In this report is presented a short study of the National Weather Service Storm Data Documentation. The data cover the years 2050 up to November 2011 with more irregular number of recordings during the earkly years. Initially the date was downloaded and cleaned to a format more suitable for analysis and graphs were plotted showing the 10 most severe type of events in each case. The results of the study show that in terms of number of fatalities, Tornados are almost three times as severe as exessive heat wich is in second place. In financial terms, Flooding have the highest impact, around 5 times higher than Hurricane/Typhoon.
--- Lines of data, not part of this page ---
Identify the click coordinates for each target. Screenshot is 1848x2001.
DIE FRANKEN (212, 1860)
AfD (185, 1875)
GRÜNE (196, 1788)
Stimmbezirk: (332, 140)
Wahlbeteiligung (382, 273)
The original datafile was downloaded from the official website as below and opened as a local variable. For all details aboutthe original dataset, the reader is referred to the National Weather Service Storm Data Documentation (https://d396qusza40orc.cloudfront.net/repdata%2Fpeer2_doc%2Fpd01016005curr.pdf)
#if(!file.exists("./data")){dir.create("./data")}
#dataUrl<-"https://d396qusza40orc.cloudfront.net/repdata%2Fdata%2FStormData.csv.bz2"
#download.file(dataUrl,destfile="./data/stormdata.bz2",method="curl")
#list.files("./data")
#dateDownloaded<-date()
#dateDownloaded
##read file from zip archive to memory
stormdata<-read.csv("./data/stormdata.bz2")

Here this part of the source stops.